03:19 PM on 02/06/2012
PEOPLE, stupid people,caused this infestation. They brought the pythons to pet shops and sold them when they were 18 inch long hatchlings. Looked cute in people's terrariums. But soon the little snakes outgrew their terrariums and had to be housed in sepentariums, and when they outgrew the serpentariums, the owners found out that the zoos did not want them, and so they led them go. The climate and terrain in the Everglades was much like Southeast Asia, from where they came, only there were no natural enemies. None of the birds that specialize in pecking up baby snakes. none of the rodents that devour snake eggs, no water buffalo that trample them and no parasites or fungi, so the snakes bred like rabbits and now they are so numerous that they are a threat to Florida's native creatures.
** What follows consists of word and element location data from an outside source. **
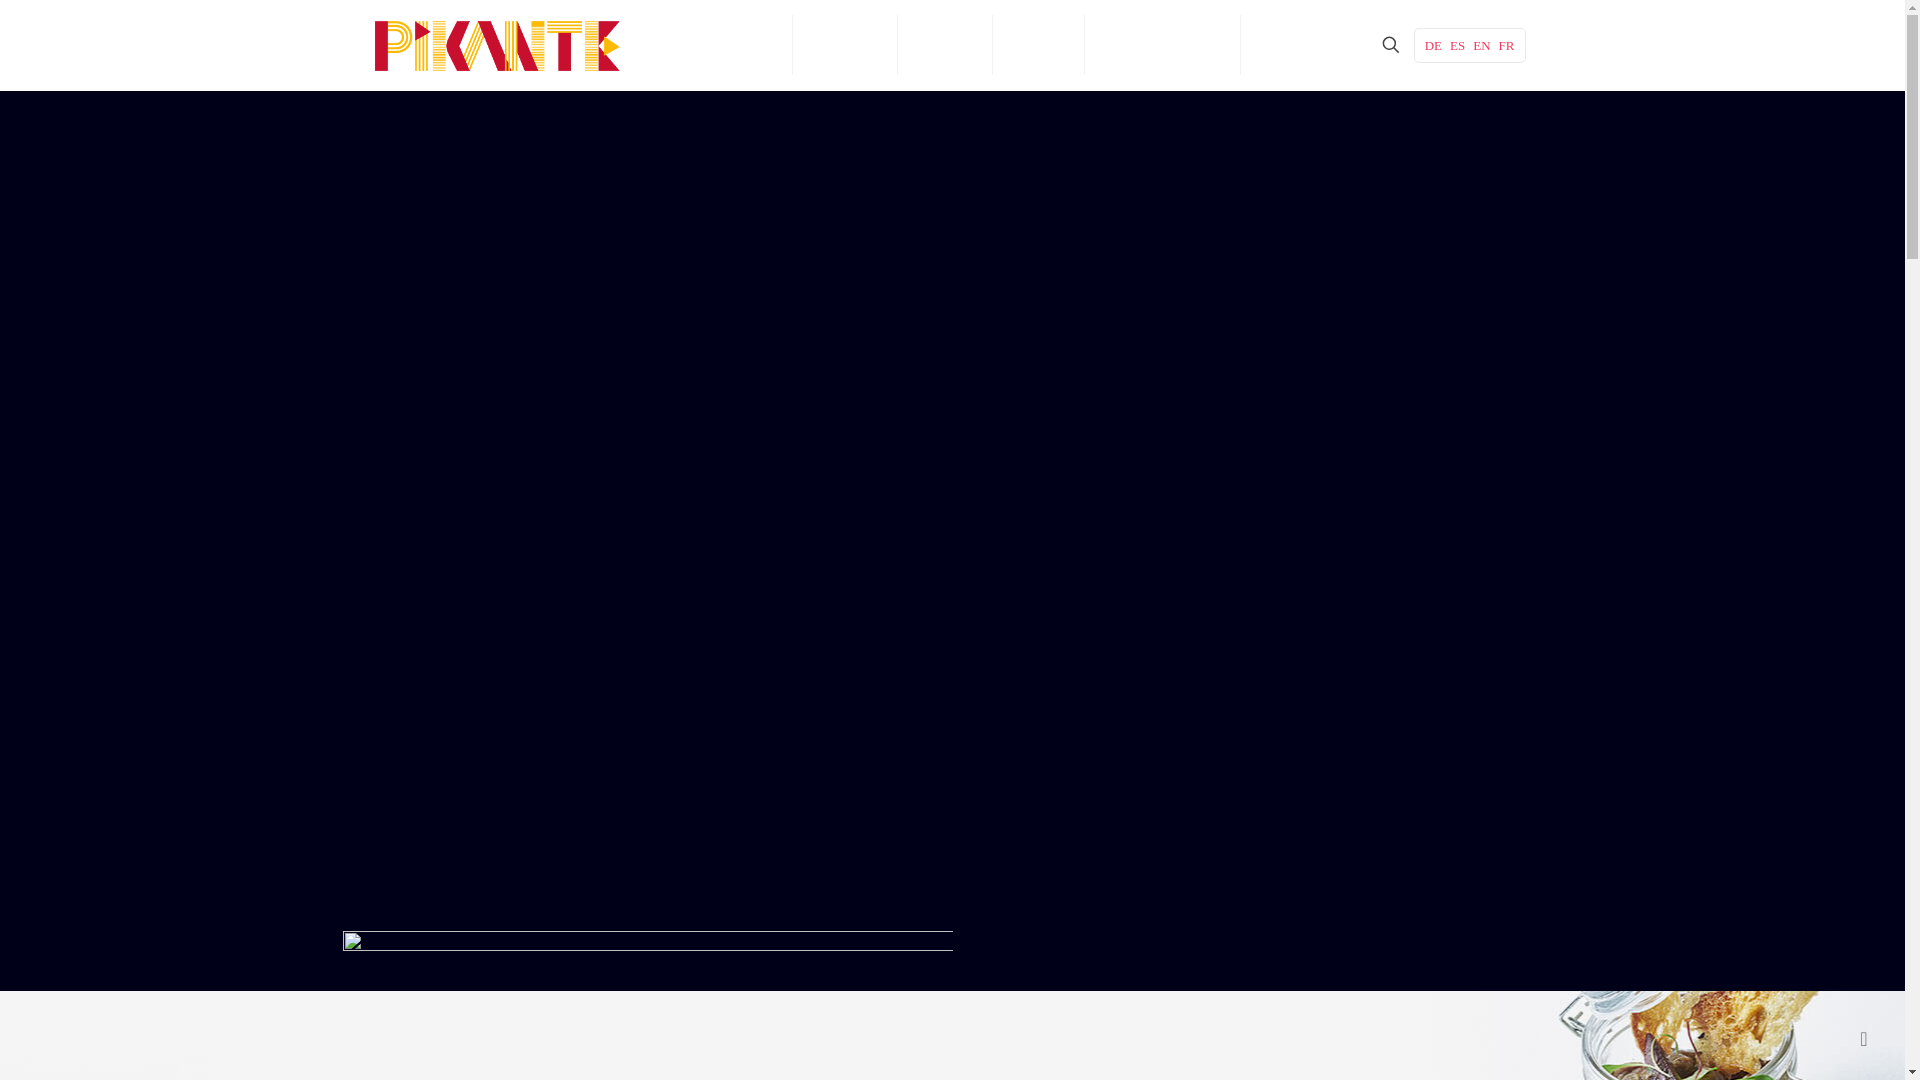 The image size is (1920, 1080). Describe the element at coordinates (945, 44) in the screenshot. I see `MENUS` at that location.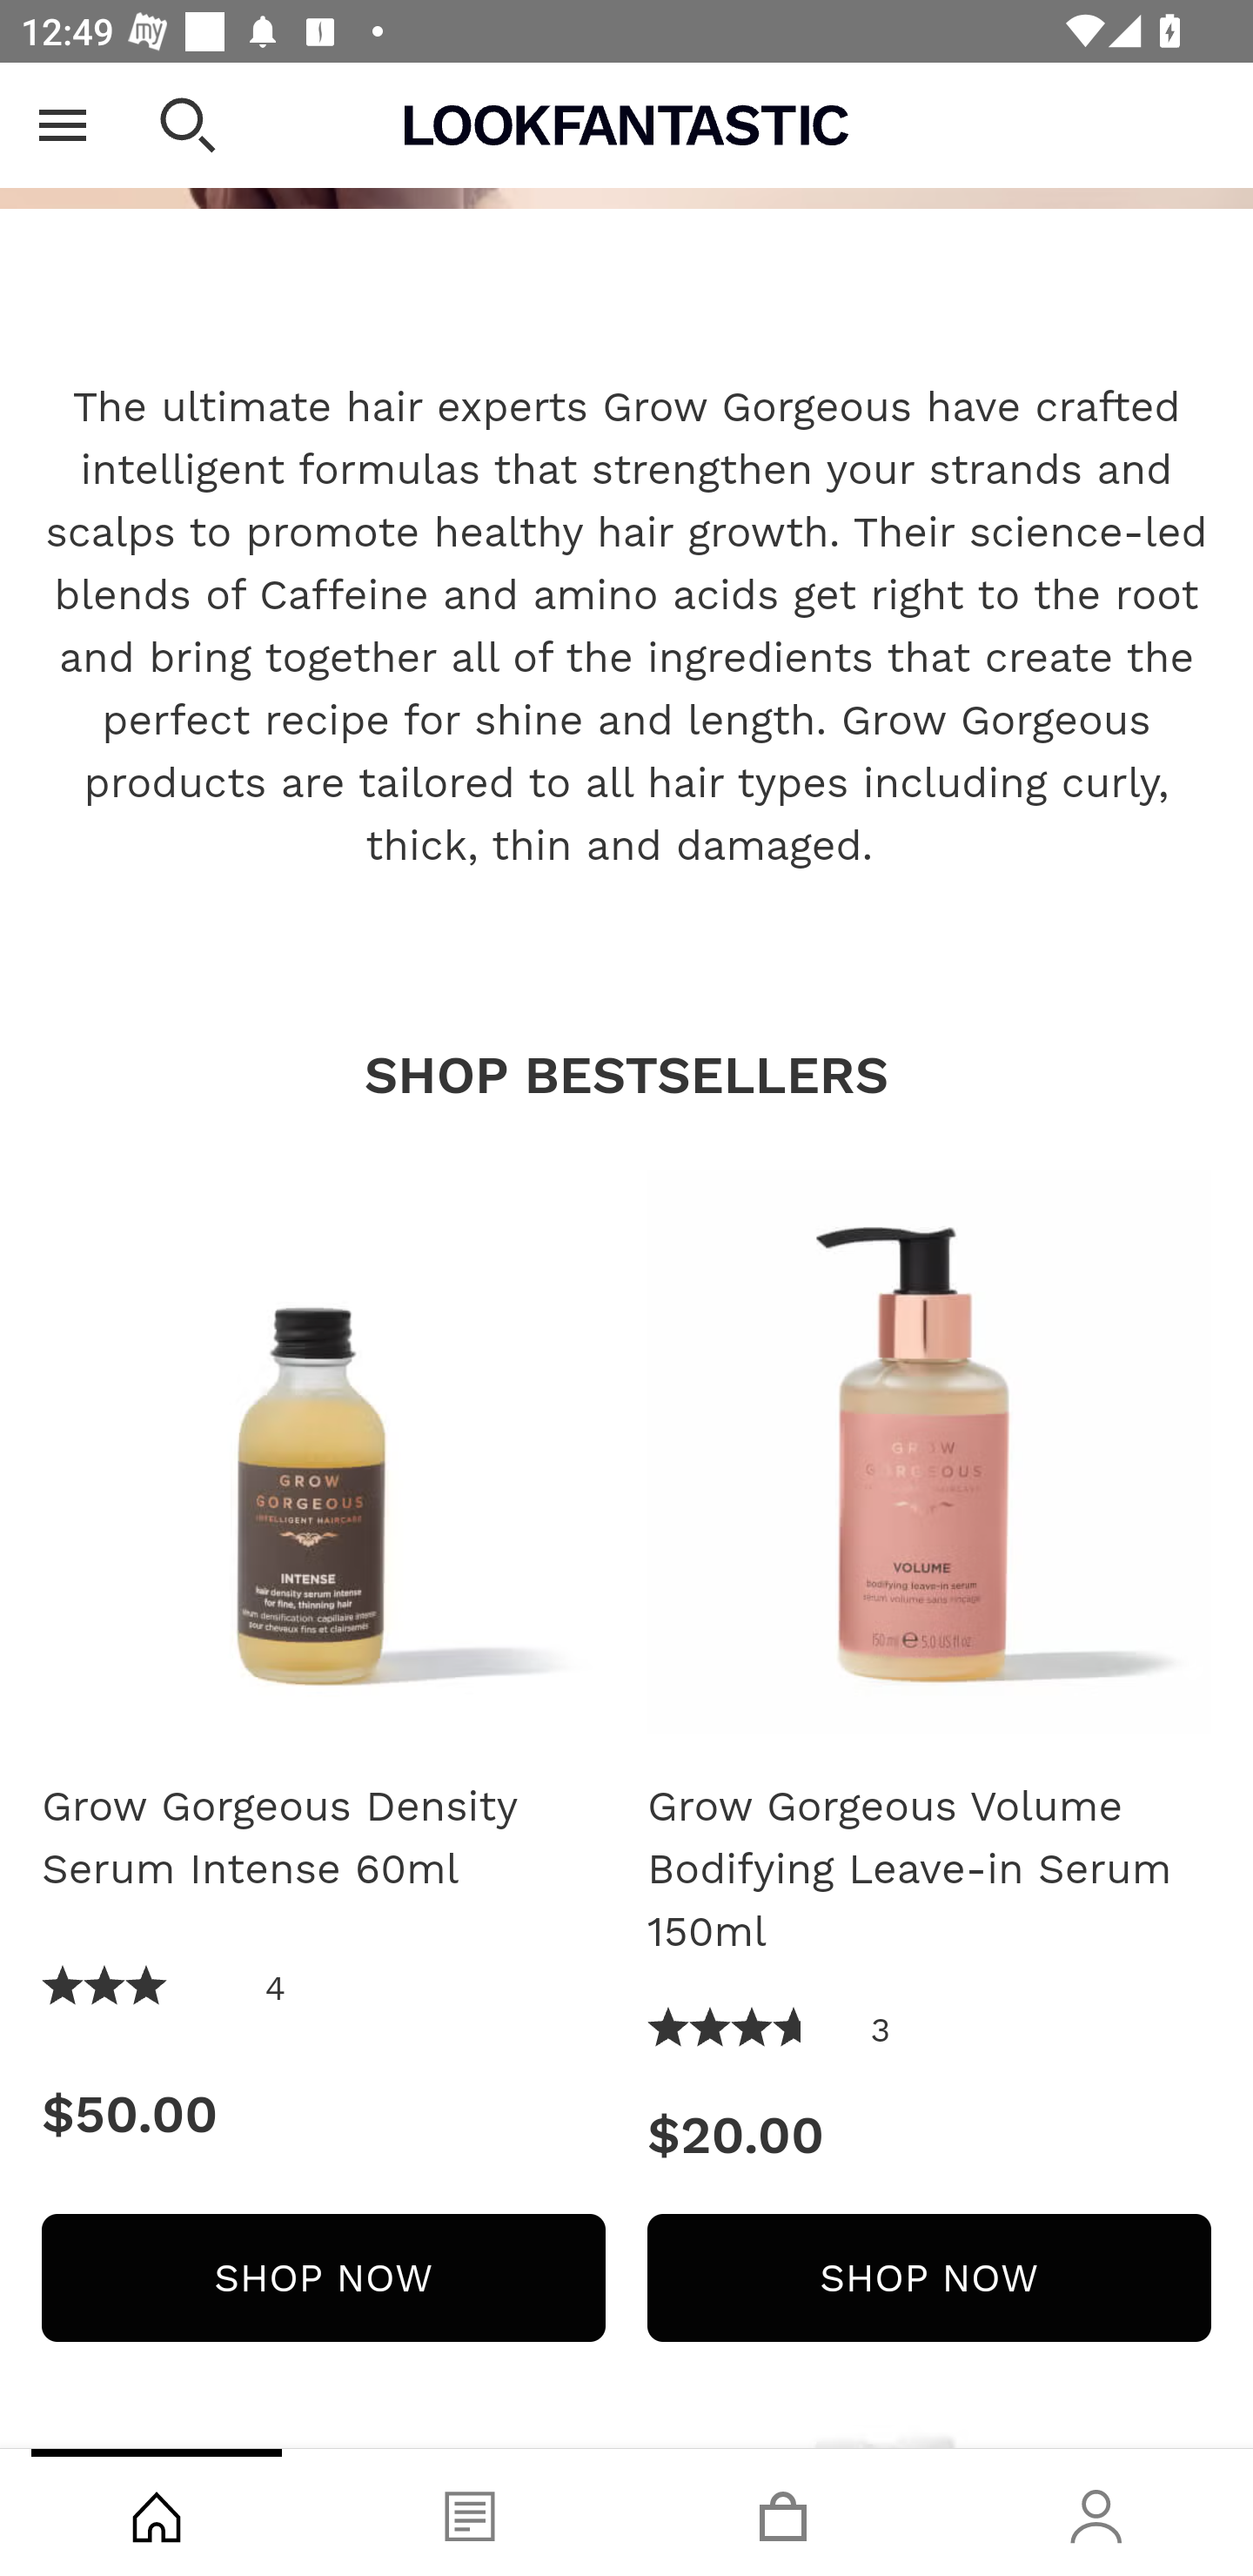 Image resolution: width=1253 pixels, height=2576 pixels. Describe the element at coordinates (626, 136) in the screenshot. I see `Shop Grow Gorgeous` at that location.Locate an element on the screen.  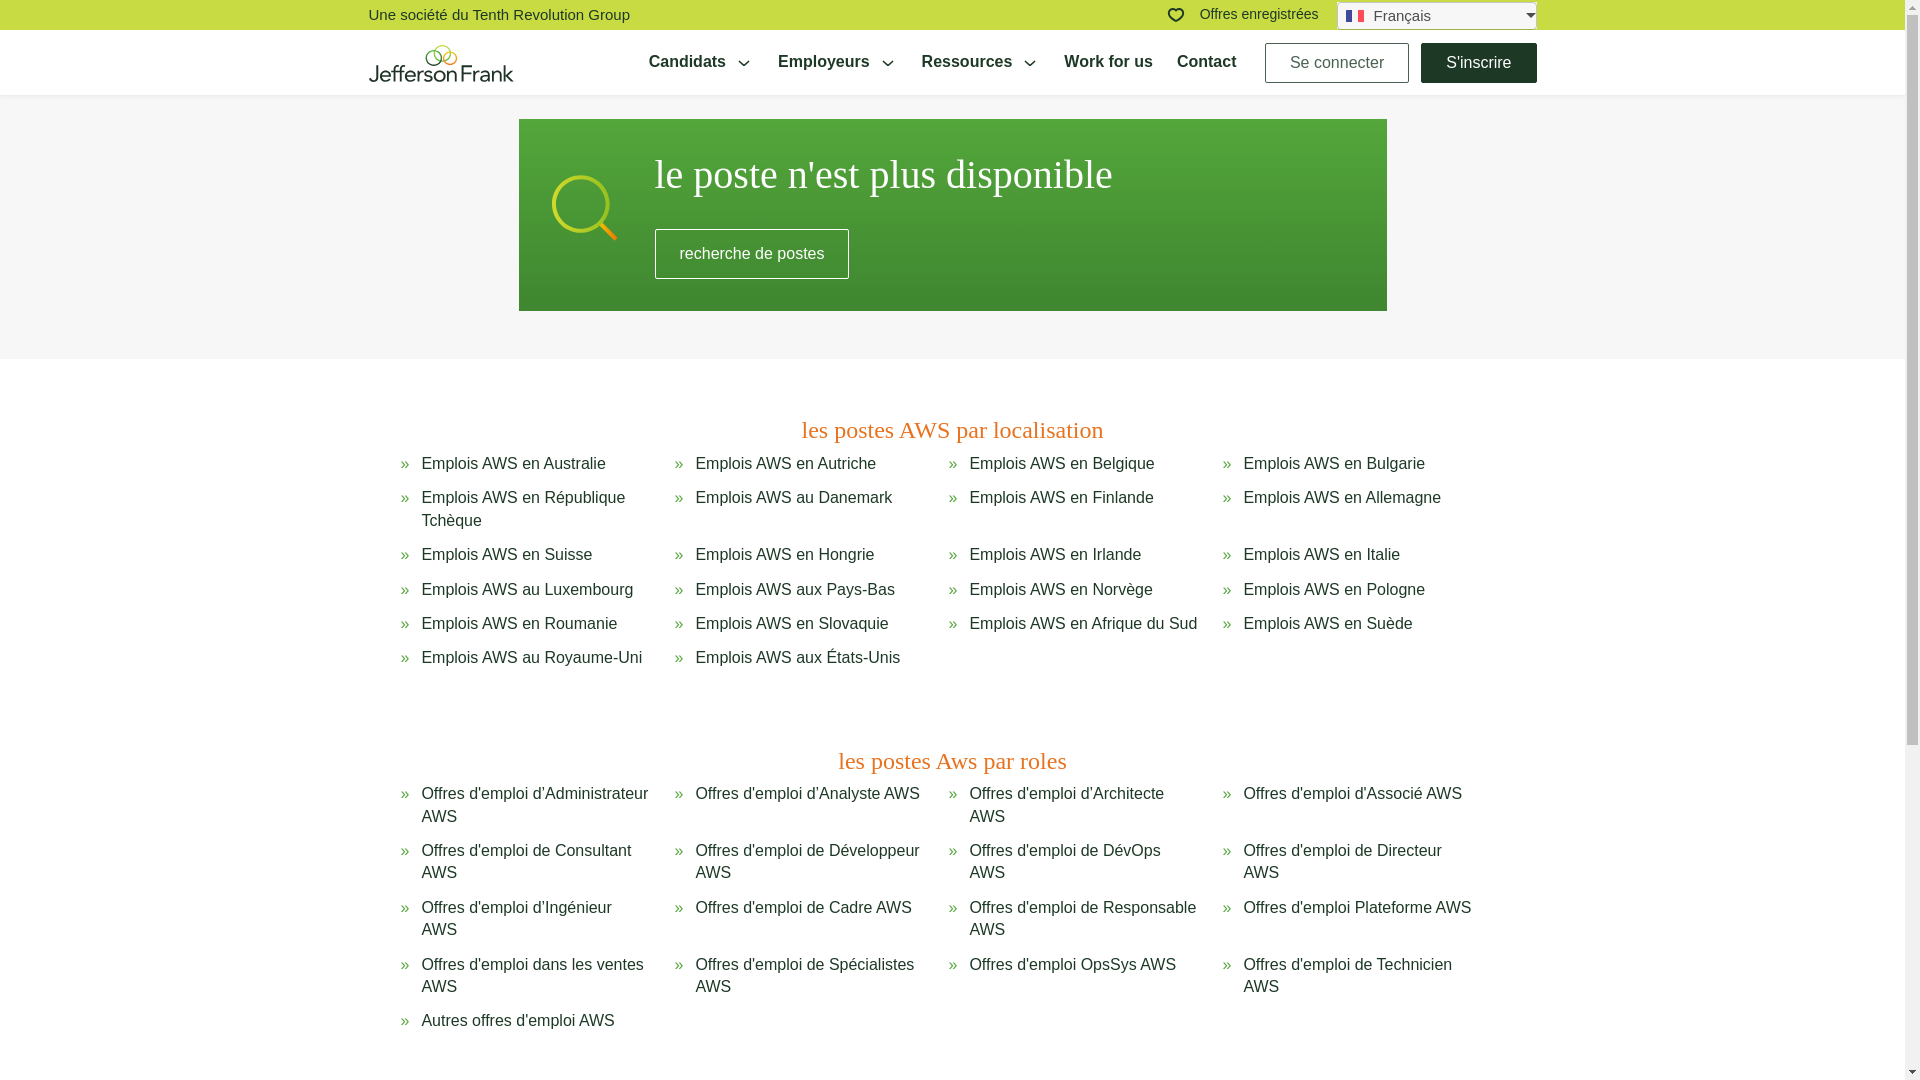
Emplois AWS au Danemark is located at coordinates (794, 510).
Young pythons will climb trees and take baby birds out of nests, When they get too big for that, they start eating ground creatures from wood rats, racoons and muskrats to deer, alligators, coyotes, armadillos, even baby panthers. They have to be exterminated, but it will take an army of bush beaters, armed with machetes, nooses, shotguns and axes, to rid Florida of this plague.